The Bachelor London calling





Matt picked my girl!! Yay! I loved Shane through the whole thing! I think it's cause she reminded me of myself haha
But I LOVED her! & She won well I guess in this case not necessarily won, but gets to marry the man :P
She is adorable. She can play the dumb blonde roll quiet well , but is super smart & street savvy :) Which as any Blonde girl likes to pull the dumb blonde act from time to time to get what we want haha

But I guess 2 out of 3 of the people I wanted to win isn't so bad :P

Friday, May 9, 2008

Weight Watchers Watch OUT!!

So I woke up kinda pissy, but then I realized that was silly! So Today is my 1st day of Weight Watchers I am rather excited about it! The thing I love is that there is nothing I can't have :) So that is always a great way to look at it. I have 33 points.. & It will only get less amount as I loose the weight. But it will get easier. So day one so far so good. Hoping to go to the gym before I go to Lindz tonight. If not I will fit it in this week for sure!

Wednesday, May 7, 2008

Case of the Flootey Floo's

So this last few weeks I've been down in the dumps.
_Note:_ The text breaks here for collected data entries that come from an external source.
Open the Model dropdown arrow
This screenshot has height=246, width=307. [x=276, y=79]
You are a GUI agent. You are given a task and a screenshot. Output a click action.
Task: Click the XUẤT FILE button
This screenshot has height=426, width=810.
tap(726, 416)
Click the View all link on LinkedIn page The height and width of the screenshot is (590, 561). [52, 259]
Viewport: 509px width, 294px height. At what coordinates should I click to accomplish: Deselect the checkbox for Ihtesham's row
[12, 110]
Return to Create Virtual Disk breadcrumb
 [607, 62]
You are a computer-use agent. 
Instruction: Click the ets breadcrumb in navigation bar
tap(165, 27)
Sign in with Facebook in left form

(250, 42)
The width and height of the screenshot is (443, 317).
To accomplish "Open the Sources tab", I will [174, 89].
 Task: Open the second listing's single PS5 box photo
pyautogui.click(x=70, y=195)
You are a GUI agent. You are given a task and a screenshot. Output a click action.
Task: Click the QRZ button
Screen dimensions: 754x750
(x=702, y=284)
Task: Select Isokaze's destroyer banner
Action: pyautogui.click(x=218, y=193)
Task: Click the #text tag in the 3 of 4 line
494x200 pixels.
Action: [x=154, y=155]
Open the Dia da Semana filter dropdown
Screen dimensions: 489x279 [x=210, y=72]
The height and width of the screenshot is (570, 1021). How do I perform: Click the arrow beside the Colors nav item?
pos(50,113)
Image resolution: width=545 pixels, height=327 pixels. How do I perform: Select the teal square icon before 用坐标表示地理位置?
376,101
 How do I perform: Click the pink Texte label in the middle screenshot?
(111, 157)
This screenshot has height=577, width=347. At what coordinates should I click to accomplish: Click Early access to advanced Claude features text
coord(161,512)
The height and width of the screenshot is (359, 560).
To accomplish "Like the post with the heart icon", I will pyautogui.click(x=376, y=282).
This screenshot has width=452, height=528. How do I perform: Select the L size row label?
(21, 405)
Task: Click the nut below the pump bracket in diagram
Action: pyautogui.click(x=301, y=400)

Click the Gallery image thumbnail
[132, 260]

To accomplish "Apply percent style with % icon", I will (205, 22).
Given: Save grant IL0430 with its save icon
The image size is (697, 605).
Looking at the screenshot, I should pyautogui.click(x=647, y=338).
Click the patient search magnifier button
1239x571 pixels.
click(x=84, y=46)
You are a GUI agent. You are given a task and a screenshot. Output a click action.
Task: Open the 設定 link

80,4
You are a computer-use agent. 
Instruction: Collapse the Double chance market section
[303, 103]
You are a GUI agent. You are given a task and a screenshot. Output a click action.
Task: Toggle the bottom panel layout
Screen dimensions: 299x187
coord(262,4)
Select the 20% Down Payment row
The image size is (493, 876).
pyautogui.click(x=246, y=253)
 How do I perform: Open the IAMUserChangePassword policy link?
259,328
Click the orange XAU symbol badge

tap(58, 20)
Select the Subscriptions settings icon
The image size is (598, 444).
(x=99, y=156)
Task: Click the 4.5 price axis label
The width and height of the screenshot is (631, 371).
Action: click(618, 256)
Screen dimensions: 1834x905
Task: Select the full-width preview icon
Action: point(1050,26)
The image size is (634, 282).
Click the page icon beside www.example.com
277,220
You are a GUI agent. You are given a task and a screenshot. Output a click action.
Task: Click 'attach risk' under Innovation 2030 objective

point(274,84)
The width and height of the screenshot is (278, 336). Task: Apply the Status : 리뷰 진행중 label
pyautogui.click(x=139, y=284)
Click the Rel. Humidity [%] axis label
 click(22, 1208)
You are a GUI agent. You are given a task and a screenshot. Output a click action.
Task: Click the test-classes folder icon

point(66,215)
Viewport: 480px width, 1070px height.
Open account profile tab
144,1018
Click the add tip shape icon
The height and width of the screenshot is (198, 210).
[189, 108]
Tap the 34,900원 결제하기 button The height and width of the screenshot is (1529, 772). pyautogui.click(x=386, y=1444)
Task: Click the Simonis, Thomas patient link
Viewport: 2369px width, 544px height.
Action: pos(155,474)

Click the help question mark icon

Or as my bestie calls it the "Flootey Floo's" I have discovered the root of the problem.
A.
One of my best friends I will call her Mama *she just had a baby not too long ago* Called me about two weeks ago, upset about her baby daddy. While I had a house full of people. 7 to be exact. Also while I was getting my nails done. Mind you I have a 2 bedroom townhouse. So when it is filled with 7 people all trying to talk to me or with each other little hard to hear or focus on the person who is on the phone with me.
So she got her feelings hurt by me not being able to give her a 100% attention. Then chooses not to talk to me over a week! When I tried calling her she sent me to voice mail OUCH! Also ignoring my texts. Not til last Fri when I asked her if she was mad at me, did I get the reason for her ignoring me. Kinda silly I thought. I apologized, & we've talked OH MAYBE 2 times since! So now my feelings are hurt! Not only did I think it was funny how she didn't even bring it to my attention that I hurt her feelings, but has continued to ignore me since I've apologized for hurting her feelings. So now I am feeling hurt & sad at the fact that I may have lost one of my best friends over something silly! I don't know how to fix this. I miss her so much, but how can I talk to someone about the problem when she chooses to ignore me?

Reason B.

My weight! I have been feeling rather BLOBISH the last week or so. BUT I am going to fix that problem here tomorrow. Re-joining Weight Watchers tomorrow evening! Very excited about that!! It's perfect that right now til the 10 th it's no enrollment fees just gotta pay for the weekly due :) YAY ME! So I will be posting my weekly weight loss on here WOO! I did loose almost 80lbs doing weight watchers a few yrs ago :D So I know it works! I know how to do it, but I am one of the people who has to go to the meetings so I can be held responsible for if I have a crappy week. I know it's not all about the weight. It's more about the inches for me. But I also will be actually using my gym membership so I will hopefully shed the weight/ inches quickly. So I will feel more confident when I make my trip to Cali this July... Might get in a bathing suit if we **JenBun** & I find a good one :)

Reason C.
The 20 month Ann of m y adopted dad's death is sneaking up on me! It's weird how I just know when it is, without even really knowing the date. On the 9 th it will be 20 months since the last time I saw him. It's really hard to even think that it has been that long since I have seen him. Feels longer, but so short of time all at the same time. Hard to explain!!

Reason D.

MONEY! We should be doing better then we are. For the last yr. I feel like we are drowning financially! and just as things seem to be getting back on track something else hits us! FRUSTRATING! But I have been making a valiant effort to do better managing our money! So hopefully this will change!

But I am trying to change my mood! I think working out will really help with my mood! giving me more energy for sure! Lets hope taking all these little steps will help cure this case of the Flootey Floo's!!